-------- DOCUMENT TEXT --------
Terming the new poverty estimates as more reasonable, C Rangarajan, former PMEAC chairman, said it is based on a partially different methodology. In an interview with Surabhi, he also pointed out that apart from the monthly consumption expenditure, a household’s well-being must be measured in the context of government spending on public services. Excerpts:
How different is the methodology used by your panel from the previous Tendulkar committee for estimating poverty?
The difference comes from the fact that in the non-food consumption expenditure, certain norms have been included. The non-food consumption expenditure includes spending on education, medical care and clothing has both a normative component and component of observed consumption pattern. Even in consumption expenditure for food, there is some link with calorific values although we have also included proteins and fats as part of the diet.
There is a sharp increase in the poverty estimates made by your committee…
Yes, the poverty estimates for rural areas has increased by over 19 per cent and for urban areas by 40 per cent when compared with the Tendulkar committee report. But the better way to look at the poverty line is through the monthly consumption expenditure per household rather than the per person per day measure. Even the NSSO data on consumption expenditure is on a household basis.
Do you think the poverty estimates suggested by your panel is more reasonable?
Yes, the poverty line as defined by our panel for a family of five is at a reasonable level. In terms of purchasing power parity, it amounts to $2.44 per person per day, which is a shade higher than the World Bank estimates.
Your report also mentions government expenditure on health and education …
It is essential to remember that the poverty estimates are based only on private consumption expenditure and does not include public expenditure on services such as health and education.
-------- INFORMATION SHOWN --------
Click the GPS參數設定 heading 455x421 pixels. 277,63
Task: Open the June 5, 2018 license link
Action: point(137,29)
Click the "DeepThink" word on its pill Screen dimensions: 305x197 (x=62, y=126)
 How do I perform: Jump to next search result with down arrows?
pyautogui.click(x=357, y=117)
--------
-------- INFORMATION SHOWN --------
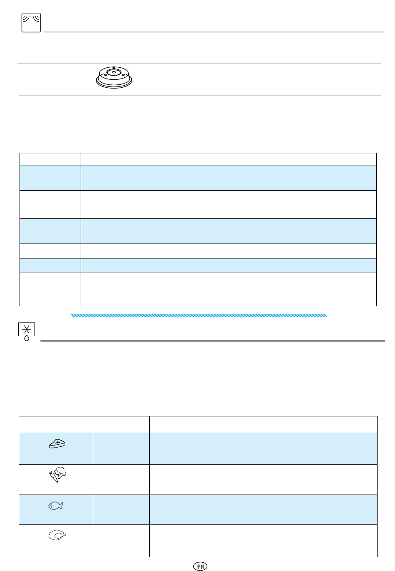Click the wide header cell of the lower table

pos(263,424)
--------
-------- INFORMATION SHOWN --------
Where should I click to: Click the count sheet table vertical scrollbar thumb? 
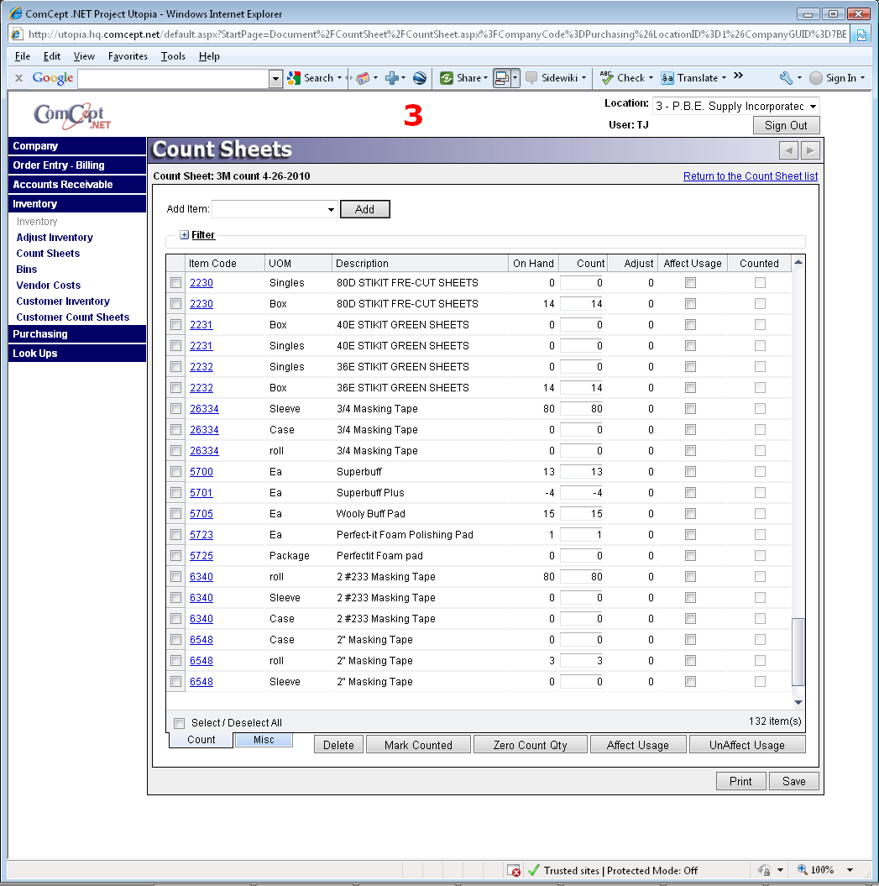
--------
§ **WHAT YOU SHOULD DO**
Update the passage of the poverty estimates interview that opens with the words "There is a sharp" and closes with "a household basis.", replacing "urban areas" with "towns and cities". Rely only on the interview text; the material has no part in this.

§ **EXERCISE RESPONSE**
There is a sharp increase in the poverty estimates made by your committee…
Yes, the poverty estimates for rural areas has increased by over 19 per cent and for towns and cities by 40 per cent when compared with the Tendulkar committee report. But the better way to look at the poverty line is through the monthly consumption expenditure per household rather than the per person per day measure. Even the NSSO data on consumption expenditure is on a household basis.